THE DATA:
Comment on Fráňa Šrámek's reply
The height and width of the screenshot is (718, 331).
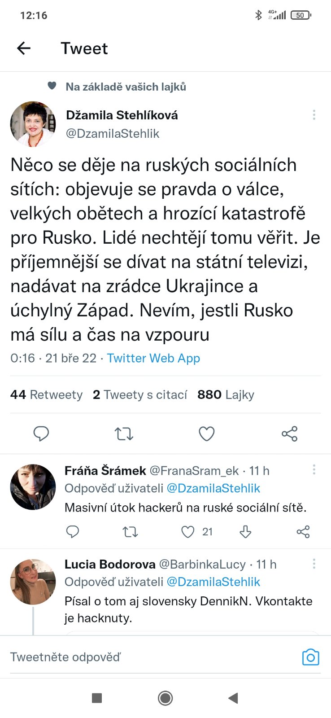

...

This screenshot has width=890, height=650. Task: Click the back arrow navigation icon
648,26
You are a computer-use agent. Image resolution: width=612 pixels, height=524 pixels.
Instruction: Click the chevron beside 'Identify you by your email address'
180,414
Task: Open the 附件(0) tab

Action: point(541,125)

PROBLEM TO SOLVE: Look above for the line containing "Comment on Fráňa Šrámek's reply" and the line containing "The height and". Transcribe both, with the lines between them, exactly.

RESPONSE TO THE EXERCISE:
Comment on Fráňa Šrámek's reply
The height and width of the screenshot is (718, 331).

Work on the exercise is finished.